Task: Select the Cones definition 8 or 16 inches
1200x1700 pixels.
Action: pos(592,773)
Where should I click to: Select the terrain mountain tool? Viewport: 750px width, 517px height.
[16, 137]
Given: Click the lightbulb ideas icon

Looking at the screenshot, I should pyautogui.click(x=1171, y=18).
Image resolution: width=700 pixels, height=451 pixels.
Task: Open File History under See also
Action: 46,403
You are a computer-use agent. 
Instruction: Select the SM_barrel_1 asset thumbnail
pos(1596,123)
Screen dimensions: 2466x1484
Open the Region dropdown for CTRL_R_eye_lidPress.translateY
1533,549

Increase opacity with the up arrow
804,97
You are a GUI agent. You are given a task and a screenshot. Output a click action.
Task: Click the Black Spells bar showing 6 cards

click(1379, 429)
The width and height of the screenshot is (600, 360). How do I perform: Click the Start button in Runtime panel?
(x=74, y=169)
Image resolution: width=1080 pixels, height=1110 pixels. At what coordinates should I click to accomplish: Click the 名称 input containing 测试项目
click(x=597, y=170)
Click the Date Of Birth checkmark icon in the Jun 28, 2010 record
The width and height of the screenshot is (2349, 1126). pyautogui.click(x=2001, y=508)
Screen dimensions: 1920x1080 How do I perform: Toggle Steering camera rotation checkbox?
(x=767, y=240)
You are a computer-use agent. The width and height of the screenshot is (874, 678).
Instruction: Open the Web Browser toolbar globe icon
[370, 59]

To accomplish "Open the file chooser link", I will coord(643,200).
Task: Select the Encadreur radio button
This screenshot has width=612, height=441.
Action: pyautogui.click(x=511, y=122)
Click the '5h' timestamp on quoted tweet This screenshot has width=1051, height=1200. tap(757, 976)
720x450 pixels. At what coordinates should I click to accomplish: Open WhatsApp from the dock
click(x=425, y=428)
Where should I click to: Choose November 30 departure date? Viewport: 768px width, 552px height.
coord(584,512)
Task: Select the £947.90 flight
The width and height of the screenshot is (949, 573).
────────────────────────────────────────
Brief →
Can you set down, word for word, the lines of the material from the line containing "The width and height of the screenshot is (600, 360)." through the line containing "The width and height of the screenshot is (2349, 1126).", both included?

Answer to the exercise →
The width and height of the screenshot is (600, 360). How do I perform: Click the Start button in Runtime panel?
(x=74, y=169)
Image resolution: width=1080 pixels, height=1110 pixels. At what coordinates should I click to accomplish: Click the 名称 input containing 测试项目
click(x=597, y=170)
Click the Date Of Birth checkmark icon in the Jun 28, 2010 record
The width and height of the screenshot is (2349, 1126). pyautogui.click(x=2001, y=508)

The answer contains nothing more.